Foreword by Ian Browde
One dark night a dervish passing by a dry well heard a cry for help. "What is the matter?" he called down.
"I am a grammarian, and have fallen due to my ignorance of the path, into this deep well, where I am all but immobilized," came the response.
"Hold friend I'll fetch a ladder and rope," said the dervish.
"One moment please!" said the grammarian, "Your grammar and diction are flawed; be good enough to amend them."
"If that is so much more important than the essentials," shouted the dervish "you had best stay where you are until I have learned to speak properly."
And he went on his way.
From Tales of the Dervishes, Idries Shah.
Our lives are growing more and more complicated. Technology aimed to relieve our burden is increasingly difficult to use and to manage. Experts and meta-experts are required even for the apparently most simple of tasks. We have become "slaves of what our slaves create."
There are few people that I encounter these days who are not too busy, too stressed, or too pressed for time. Companies of all hues, particularly the large "successful" ones, are feeling pressure on their ability to sustain the business models that brought them to where they are. Lay-offs are commonplace, health benefits are being cut or re-structured, and many employees privately view employment as a privilege not a right. All the time, executives, managers, especially IT managers, are driving harder to "do more with less." A fundamental shift is required, not only in what we do but in how we think.
Enter Radical Simplicity by Rick Hayes-Roth and Daniel Amor. These two technology visionaries share a perspective of why the reality we are experiencing is the way it is, and why that can change over the next decade or so. The reality this important book helps us see is that we are living in the era of computers as tools. Ironically, the better we are at using these tools, the greater the load and the stress until we are literally bursting our seams mentally, physically, and emotionally.
This forward-looking work helps us gain insight into the fact that the many tool users around the world are really the menial workers of the information age.

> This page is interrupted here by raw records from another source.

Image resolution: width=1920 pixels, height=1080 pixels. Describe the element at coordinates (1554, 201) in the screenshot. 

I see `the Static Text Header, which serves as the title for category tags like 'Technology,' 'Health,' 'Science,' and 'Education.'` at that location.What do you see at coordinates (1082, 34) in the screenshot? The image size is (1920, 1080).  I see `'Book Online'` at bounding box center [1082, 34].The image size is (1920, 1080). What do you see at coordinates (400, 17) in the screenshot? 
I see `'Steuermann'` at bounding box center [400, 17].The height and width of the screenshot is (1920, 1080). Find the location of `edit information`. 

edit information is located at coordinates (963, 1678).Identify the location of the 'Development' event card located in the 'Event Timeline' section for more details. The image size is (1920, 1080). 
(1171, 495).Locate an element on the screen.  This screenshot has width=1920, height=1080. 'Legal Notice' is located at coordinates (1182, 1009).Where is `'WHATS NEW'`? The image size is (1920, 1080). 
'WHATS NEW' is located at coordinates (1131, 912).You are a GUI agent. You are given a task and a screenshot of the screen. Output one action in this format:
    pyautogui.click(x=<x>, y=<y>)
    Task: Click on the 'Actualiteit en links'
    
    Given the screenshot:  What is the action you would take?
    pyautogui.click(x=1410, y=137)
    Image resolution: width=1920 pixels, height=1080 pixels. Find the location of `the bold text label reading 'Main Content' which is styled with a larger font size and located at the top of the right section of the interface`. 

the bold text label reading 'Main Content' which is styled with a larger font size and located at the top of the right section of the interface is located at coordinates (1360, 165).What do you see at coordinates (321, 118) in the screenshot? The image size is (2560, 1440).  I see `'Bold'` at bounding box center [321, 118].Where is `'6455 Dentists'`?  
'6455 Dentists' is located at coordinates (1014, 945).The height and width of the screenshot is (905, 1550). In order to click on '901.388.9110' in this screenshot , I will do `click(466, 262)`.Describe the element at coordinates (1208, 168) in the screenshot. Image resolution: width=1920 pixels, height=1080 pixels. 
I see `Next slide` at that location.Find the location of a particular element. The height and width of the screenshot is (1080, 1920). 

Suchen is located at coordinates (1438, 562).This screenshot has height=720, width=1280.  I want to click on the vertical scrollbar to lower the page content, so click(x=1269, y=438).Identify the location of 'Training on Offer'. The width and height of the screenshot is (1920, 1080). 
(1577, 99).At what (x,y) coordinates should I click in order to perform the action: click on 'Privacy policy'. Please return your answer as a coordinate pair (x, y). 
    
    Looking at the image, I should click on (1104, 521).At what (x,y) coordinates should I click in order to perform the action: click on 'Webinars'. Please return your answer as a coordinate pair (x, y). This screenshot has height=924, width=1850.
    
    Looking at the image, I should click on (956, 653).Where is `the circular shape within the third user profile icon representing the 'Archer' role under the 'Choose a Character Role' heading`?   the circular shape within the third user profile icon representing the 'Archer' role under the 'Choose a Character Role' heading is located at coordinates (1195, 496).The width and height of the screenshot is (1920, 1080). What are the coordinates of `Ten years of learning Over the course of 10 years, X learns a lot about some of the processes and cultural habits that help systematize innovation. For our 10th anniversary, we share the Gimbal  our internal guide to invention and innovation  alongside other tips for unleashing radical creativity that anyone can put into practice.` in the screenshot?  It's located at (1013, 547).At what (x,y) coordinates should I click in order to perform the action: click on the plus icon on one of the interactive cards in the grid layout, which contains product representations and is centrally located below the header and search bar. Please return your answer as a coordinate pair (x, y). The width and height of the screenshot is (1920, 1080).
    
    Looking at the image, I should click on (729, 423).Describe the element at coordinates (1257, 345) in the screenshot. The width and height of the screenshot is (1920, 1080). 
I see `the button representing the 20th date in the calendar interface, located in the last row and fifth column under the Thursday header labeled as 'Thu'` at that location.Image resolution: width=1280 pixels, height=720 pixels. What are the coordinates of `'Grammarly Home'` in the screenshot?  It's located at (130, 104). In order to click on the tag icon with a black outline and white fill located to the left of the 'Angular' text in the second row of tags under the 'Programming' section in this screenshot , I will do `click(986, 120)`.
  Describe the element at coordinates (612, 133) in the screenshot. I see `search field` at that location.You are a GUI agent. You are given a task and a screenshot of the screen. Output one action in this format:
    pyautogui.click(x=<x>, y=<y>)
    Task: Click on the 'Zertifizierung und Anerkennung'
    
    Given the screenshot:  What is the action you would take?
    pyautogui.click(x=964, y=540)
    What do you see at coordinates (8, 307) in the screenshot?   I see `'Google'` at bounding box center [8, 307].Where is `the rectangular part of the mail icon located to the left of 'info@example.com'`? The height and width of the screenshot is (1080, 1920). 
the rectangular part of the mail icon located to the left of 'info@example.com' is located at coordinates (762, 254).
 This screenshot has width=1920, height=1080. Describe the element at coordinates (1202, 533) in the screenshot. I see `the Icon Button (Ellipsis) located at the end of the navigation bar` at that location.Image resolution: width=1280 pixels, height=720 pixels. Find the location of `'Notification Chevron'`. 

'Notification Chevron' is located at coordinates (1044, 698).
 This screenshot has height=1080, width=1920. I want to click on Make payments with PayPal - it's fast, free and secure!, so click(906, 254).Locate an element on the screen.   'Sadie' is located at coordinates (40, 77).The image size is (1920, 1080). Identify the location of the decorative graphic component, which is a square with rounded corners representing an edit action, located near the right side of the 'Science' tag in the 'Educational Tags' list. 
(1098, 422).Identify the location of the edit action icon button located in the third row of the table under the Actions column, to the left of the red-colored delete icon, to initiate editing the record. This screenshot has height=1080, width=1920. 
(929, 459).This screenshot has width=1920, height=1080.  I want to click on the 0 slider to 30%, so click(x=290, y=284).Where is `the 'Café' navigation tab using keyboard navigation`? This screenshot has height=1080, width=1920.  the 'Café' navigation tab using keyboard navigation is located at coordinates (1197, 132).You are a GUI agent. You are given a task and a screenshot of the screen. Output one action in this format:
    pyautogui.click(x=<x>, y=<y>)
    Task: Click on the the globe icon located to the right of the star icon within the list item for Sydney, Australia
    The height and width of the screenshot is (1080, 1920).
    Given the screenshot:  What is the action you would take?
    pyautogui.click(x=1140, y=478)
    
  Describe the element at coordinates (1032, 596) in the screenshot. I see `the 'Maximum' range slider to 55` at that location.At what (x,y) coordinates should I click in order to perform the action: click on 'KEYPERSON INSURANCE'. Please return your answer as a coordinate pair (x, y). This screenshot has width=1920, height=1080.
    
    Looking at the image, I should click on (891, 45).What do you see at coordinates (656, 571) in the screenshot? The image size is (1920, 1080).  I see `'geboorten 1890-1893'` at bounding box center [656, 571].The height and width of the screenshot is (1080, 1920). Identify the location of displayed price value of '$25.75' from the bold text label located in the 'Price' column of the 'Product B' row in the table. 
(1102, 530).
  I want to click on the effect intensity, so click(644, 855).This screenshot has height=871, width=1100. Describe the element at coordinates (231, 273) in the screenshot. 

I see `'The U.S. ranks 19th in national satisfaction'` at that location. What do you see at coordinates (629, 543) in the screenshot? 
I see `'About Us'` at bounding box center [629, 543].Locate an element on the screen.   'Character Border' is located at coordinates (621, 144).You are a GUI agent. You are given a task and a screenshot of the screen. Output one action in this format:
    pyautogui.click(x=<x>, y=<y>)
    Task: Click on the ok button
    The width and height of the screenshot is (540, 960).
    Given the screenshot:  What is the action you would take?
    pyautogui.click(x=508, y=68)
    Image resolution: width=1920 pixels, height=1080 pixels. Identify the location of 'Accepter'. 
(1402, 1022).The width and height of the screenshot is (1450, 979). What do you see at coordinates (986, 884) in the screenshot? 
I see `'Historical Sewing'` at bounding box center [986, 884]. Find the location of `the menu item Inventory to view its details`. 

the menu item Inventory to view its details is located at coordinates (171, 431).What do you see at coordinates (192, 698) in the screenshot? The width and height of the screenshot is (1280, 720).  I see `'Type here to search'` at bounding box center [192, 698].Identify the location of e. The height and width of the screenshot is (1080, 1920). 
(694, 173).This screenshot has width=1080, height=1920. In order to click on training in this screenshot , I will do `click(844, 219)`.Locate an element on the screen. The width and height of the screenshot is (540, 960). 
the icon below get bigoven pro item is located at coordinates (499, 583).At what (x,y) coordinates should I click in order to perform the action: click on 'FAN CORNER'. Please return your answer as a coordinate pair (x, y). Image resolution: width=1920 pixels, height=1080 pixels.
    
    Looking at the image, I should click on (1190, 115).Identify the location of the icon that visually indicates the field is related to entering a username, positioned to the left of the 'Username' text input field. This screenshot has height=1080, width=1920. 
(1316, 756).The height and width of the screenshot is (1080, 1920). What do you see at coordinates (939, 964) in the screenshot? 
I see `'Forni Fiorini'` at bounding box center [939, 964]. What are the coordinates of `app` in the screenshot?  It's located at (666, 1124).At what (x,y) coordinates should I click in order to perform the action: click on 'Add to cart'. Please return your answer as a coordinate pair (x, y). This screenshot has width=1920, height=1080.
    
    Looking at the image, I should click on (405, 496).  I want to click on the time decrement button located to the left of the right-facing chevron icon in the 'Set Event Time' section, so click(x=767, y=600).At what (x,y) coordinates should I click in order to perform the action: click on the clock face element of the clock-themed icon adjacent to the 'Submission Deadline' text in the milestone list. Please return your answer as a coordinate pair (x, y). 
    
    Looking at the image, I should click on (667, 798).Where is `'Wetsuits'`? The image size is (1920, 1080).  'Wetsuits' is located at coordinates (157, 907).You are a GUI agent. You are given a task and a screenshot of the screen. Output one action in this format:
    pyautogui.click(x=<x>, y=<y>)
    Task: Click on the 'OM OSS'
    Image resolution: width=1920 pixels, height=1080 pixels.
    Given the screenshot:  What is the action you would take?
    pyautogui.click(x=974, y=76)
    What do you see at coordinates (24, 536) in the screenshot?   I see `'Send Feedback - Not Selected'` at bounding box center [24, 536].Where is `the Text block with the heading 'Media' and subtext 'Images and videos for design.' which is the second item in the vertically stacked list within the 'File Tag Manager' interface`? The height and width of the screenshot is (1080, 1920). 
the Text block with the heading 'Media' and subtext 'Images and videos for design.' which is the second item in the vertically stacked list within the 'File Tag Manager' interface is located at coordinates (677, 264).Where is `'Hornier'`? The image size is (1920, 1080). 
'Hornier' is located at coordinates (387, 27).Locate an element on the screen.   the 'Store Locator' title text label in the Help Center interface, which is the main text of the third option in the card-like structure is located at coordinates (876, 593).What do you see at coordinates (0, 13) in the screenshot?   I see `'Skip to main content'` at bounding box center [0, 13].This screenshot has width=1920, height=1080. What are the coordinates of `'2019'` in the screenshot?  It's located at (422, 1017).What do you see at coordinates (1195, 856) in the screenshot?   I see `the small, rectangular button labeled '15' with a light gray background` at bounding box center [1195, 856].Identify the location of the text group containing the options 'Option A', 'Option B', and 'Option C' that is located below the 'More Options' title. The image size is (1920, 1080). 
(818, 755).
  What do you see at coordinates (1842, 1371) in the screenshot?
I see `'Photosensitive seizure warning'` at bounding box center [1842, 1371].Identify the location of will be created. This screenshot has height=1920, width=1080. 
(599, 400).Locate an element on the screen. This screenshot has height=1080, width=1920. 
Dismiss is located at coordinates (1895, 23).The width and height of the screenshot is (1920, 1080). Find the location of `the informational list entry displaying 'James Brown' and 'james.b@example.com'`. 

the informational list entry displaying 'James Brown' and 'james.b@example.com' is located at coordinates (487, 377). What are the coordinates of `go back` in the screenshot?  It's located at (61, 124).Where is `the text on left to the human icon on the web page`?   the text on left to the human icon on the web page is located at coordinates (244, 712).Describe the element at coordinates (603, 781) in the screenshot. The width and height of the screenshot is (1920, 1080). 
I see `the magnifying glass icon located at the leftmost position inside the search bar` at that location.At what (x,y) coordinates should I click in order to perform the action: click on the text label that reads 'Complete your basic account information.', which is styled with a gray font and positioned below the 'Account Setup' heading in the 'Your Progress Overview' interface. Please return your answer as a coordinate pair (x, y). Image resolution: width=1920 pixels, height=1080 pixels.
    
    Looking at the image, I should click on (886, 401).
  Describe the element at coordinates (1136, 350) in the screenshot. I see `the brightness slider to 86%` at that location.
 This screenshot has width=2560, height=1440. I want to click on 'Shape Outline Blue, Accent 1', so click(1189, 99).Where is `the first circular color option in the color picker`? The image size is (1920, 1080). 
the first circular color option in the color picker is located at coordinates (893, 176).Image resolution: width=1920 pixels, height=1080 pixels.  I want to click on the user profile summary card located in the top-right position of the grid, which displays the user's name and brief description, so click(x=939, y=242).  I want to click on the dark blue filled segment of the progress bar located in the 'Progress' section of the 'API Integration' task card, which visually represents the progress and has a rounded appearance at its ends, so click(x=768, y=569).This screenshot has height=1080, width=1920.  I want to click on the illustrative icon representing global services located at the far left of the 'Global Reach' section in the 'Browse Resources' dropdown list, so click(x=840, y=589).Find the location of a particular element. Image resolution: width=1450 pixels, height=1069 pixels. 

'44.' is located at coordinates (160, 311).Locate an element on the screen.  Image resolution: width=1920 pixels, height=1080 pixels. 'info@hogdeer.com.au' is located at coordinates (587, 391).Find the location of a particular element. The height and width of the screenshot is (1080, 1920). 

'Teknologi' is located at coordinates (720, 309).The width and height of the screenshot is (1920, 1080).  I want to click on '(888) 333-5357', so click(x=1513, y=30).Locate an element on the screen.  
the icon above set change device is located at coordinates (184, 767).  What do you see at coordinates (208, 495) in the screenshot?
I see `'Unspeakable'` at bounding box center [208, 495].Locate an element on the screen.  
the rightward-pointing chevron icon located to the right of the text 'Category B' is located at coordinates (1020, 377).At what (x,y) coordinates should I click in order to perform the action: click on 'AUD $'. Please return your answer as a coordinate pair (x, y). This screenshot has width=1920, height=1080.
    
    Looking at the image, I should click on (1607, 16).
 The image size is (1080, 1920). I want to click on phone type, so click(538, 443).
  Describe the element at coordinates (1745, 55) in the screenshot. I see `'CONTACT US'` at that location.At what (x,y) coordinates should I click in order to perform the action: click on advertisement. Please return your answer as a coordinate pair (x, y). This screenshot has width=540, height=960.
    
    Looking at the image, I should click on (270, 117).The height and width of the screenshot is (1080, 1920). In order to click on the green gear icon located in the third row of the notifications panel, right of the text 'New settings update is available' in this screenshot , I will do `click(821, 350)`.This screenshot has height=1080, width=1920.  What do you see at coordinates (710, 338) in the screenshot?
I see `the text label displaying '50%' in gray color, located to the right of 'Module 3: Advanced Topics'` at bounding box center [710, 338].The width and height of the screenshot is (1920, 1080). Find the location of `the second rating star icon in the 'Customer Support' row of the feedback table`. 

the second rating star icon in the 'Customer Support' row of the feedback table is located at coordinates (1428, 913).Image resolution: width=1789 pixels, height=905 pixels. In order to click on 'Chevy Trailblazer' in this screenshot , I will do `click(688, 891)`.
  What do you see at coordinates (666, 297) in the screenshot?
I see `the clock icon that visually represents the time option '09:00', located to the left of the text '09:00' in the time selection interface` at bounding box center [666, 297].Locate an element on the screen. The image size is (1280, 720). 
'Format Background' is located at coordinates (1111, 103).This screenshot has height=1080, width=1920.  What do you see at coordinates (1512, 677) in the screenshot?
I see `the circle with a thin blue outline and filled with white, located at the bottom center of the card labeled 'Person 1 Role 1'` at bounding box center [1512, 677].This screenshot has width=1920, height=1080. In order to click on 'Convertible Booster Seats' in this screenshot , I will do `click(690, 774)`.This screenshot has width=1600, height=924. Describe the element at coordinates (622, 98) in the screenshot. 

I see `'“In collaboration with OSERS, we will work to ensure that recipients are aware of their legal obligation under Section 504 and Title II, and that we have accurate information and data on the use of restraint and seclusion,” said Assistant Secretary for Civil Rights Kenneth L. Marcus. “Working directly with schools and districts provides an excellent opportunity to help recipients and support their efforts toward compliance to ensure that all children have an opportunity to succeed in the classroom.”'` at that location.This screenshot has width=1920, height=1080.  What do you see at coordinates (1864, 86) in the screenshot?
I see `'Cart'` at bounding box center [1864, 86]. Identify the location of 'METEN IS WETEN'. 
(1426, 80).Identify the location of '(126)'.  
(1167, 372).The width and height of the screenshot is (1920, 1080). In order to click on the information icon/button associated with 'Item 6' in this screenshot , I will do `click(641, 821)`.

Yet we continue to believe that another Powerpoint presentation, another MS Word memo, another Excel spreadsheet, not to mention the 20, 90, 250 emails a day of dubious value, are providing us a better life.
Hayes-Roth and Amor, in a simple, accessible way called me-centric computing, offer a view into a possible future that is ours for the taking. They share a vision of a new possibility for our relationship with these ubiquitous tools, and hence ourselves, that could be a Renaissance in how human beings work, learn, and play with computers as our support system, our agents, and our menial task performers.
This book is essential reading for any business or technology strategist who wants to ensure that her or his company will survive the next decade and be part of the emerging solution, part of the knowledge age or the age of enlivenment.
Radical Simplicity uses its own metaphor and simply tells us that most of the technology is presently available for this seemingly idyllic world where computers do the menial work and people get to take back their time and enliven their spirit.
Whether your interest is technologies and applications like SOAP, UDDI, HTTPS, and XML or whether you want a view of what is actually available like Cooltown, OnStar, Screenfridge, or Hive, it is all there.
If you want to understand how designing appliances and products must change and how to do it; or if you want to learn how software agents, mobility, and trust are fundamental building blocks for the future, this eminently readable book tells it like it is, simply and unpretentiously.
In a nutshell, Radical Simplicity urges us to move beyond focusing on the tools and the products and start focusing on each and every "me" out there; how we work, and what we need. The book tells us not just "why" but "how," while providing useful URLs as footnotes, a neat touch! It explains in both lay and professional terms how software agents are critical in our own evolution from tool-slaves to appliance-masters. It offers an optimistic yet balanced view of what the future can be, a most useful book; thanks Rick and Daniel.